ファーガソンのすごさは観察力だ (4ページ目)

  • 西部謙司●文 text by Nishibe Kenji
  • photo by AFLO

 ファーガソンはグラウンドで練習を指導するコーチでもあったが、伝統的なマネジャーの雰囲気を持っていた。

 ユナイテッドで練習を仕切るのはむしろアシスタント・コーチだった。ブライアン・キッド、スティーブ・マクラーレン、カルロス・ケイロスといった優れた右腕が常にいた。マネジャーとコーチの二人三脚はイングランドの伝統でもある。トレーニングの組み立てと進行をコーチに任せ、ファーガソンは選手たちを注意深く観察していた。
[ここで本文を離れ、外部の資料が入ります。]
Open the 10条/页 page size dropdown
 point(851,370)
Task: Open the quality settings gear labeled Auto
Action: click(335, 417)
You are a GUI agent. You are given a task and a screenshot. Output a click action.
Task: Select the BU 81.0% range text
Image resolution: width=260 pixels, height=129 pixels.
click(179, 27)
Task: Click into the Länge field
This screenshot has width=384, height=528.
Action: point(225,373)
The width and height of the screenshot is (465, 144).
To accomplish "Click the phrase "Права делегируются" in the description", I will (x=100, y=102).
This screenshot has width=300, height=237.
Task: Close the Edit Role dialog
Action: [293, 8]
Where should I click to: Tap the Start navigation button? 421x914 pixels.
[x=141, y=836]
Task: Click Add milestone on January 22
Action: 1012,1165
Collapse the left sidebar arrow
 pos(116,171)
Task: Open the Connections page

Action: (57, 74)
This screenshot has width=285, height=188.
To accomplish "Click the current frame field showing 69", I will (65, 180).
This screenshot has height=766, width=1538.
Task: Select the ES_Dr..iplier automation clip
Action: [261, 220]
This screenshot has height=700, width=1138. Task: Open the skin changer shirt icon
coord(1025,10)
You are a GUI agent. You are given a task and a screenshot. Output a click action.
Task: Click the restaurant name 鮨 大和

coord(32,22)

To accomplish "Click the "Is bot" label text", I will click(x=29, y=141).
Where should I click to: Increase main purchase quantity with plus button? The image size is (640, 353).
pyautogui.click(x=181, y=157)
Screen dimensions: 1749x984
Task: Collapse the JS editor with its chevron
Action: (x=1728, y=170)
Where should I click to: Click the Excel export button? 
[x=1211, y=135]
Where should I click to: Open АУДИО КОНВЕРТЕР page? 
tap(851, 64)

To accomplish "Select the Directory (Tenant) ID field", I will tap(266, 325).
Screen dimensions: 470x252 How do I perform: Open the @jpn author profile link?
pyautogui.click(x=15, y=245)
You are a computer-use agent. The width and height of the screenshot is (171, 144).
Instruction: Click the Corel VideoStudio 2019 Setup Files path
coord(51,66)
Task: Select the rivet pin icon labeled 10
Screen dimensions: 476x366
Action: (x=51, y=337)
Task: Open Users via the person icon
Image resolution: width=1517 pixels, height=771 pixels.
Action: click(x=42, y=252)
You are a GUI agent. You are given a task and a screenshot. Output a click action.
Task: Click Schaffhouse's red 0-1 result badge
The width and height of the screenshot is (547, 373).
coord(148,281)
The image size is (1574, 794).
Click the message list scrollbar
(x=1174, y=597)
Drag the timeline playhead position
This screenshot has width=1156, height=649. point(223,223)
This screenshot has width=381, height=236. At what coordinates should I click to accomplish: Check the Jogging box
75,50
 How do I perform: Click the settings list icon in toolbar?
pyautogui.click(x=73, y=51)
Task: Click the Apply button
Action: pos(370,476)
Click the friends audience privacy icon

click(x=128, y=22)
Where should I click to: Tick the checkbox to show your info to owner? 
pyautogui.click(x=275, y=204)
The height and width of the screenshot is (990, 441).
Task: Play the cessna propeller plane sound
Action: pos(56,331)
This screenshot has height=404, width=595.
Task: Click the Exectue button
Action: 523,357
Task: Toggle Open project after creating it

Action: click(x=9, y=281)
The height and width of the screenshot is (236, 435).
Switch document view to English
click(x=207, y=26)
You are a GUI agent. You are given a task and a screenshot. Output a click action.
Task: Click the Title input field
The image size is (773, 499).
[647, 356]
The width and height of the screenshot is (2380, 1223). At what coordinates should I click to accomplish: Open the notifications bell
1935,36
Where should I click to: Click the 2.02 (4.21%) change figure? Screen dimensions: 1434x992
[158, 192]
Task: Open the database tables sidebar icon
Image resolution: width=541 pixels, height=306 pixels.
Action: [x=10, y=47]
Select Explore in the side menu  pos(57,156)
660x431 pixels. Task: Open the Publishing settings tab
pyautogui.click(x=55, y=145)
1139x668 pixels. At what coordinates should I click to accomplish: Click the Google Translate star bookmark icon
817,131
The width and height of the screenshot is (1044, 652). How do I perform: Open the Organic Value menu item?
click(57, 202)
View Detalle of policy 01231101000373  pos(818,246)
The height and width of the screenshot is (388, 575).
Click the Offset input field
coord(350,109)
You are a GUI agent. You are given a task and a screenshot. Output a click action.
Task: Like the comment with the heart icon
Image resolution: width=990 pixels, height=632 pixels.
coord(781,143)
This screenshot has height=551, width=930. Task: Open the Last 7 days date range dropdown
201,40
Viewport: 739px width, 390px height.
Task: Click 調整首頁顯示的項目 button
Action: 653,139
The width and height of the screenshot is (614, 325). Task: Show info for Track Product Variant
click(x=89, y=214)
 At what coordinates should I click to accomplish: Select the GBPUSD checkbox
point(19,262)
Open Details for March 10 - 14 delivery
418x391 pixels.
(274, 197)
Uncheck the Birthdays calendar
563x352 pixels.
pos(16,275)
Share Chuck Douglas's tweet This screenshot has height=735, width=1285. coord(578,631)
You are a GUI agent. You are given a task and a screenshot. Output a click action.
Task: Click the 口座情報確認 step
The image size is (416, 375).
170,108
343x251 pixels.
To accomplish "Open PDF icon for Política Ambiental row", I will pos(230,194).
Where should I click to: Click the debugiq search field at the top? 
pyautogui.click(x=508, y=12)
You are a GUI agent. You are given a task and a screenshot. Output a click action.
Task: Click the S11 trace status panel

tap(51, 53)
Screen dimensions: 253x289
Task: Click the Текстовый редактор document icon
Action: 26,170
 コーチがトレーニングを主導するのはイングランドに限ったことではなく、たとえばトヨタカップで来日した時(92年と93年)のサンパウロもそうだった。テレ・サンターナ監督はフィールドの周りをゆっくり歩いていただけだ。ただ、戦術を重視する監督はそうではない。

 ヨハン・クライフはバルセロナの選手に混ざって練習していたし、ミランのアリゴ・サッキは、いくつかに分けたグループの重要なパートは陣頭指揮していた。パルチザン・ベオグラードを率いて来日(91年)したイビチャ・オシムも、ミニゲームの主審をやりながらアドバイスを欠かさなかった。

 ファーガソンは、そうした陣頭指揮タイプとは違っていたようだ。

 戦術や技術を直接指導するとなれば、どうしてもそこに集中する。選手にアイデアを伝えるのがメインになるだろう。ファーガソンはもっと全体を把握することに力を注いでいたのだと思う。選手の反応やコンディションなど、一歩引いたところからのほうが見やすい。指導に熱中するのではなく、少し離れた場所から些細な変化も見逃さないようにしていたのではないか。